Personal information
- Born: 4 February 1925 Nordingrå, Sweden
- Died: 5 July 2022 (aged 97) Umeå, Sweden
- Height: 1.76 m (5 ft 9 in)
- Weight: 64 kg (141 lb)

Sport
- Sport: Athletics
- Events: Triple jump, high jump
- Club: Nordingrå SK

Achievements and titles
- Personal bests: TJ – 15.40 m (1948) HJ – 1.99 m (1951)

Medal record
Men's athletics
Representing Sweden
Olympic Games
| Gold medal – first place | 1948 London | Triple jump |
European Championships
| Bronze medal – third place | 1946 Oslo | Triple jump |
| Silver medal – second place | 1950 Brussels | High jump |

= Arne Åhman =

Swedish triple jumper (1925–2022)

Per Arne Åhman (4 February 1925 – 5 July 2022) was a Swedish athlete who won the triple jump event at the 1948 Summer Olympics.
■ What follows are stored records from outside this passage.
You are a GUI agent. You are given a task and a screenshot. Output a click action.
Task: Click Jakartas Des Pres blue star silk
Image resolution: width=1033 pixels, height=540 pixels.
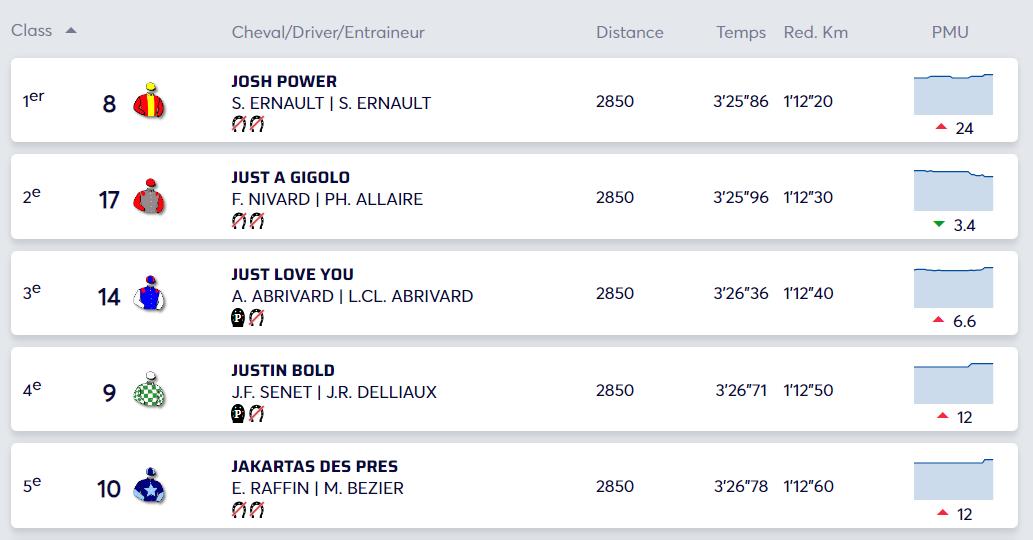[149, 486]
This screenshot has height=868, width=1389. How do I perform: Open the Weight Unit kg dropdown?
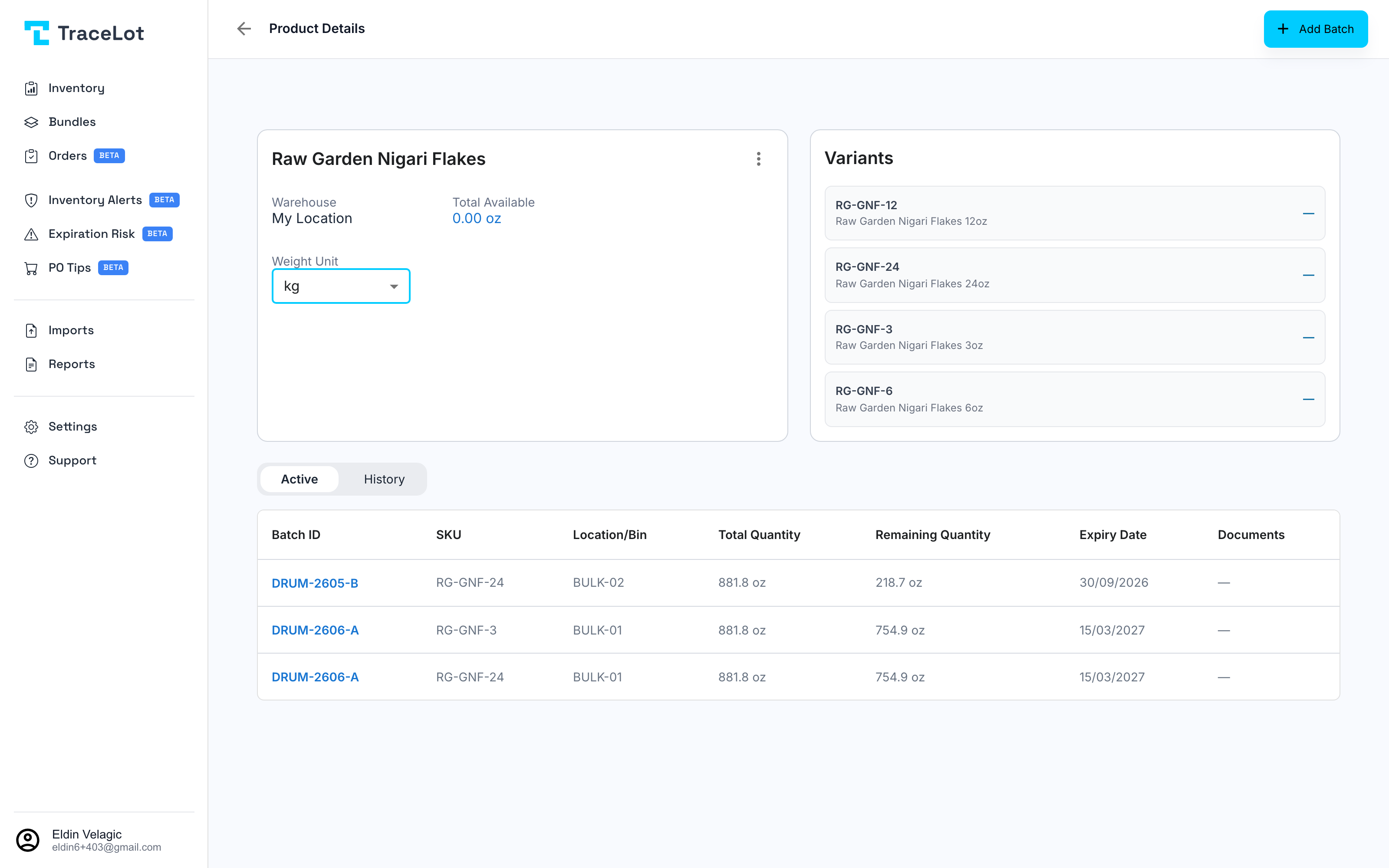pos(341,286)
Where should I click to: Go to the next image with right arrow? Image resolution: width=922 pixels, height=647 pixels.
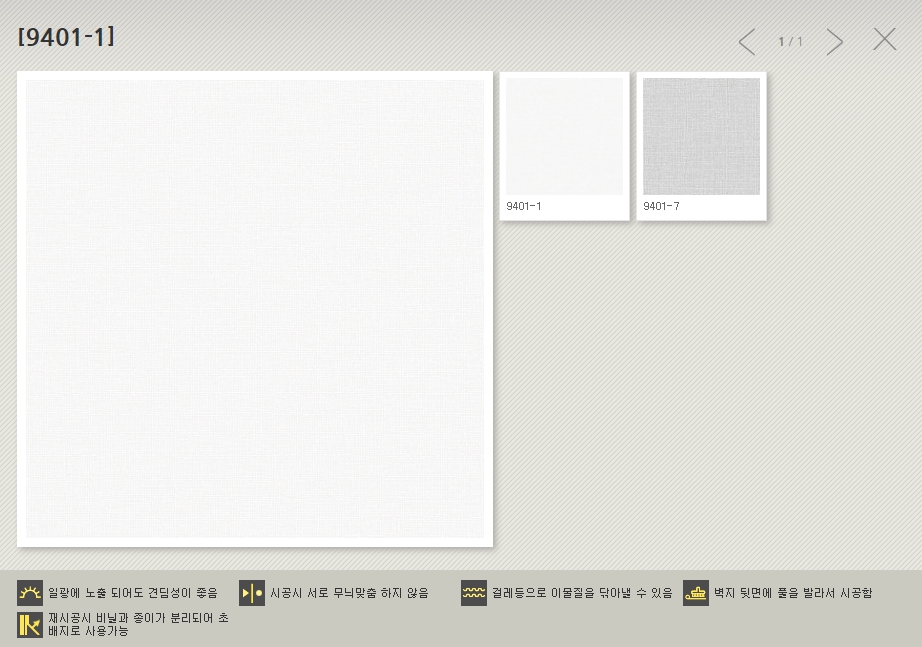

Åhman was born on 4 February 1925. His first jump measured 15.40 metres and set a new Swedish record. At European championships Åhman won a bronze medal in the triple jump in 1946 and a silver in high jump in 1950. Åhman won national titles in the triple jump in 1946 and 1947 and in the high jump in 1950. He was a teacher by profession. Åhman died on 5 July 2022, at the age of 97.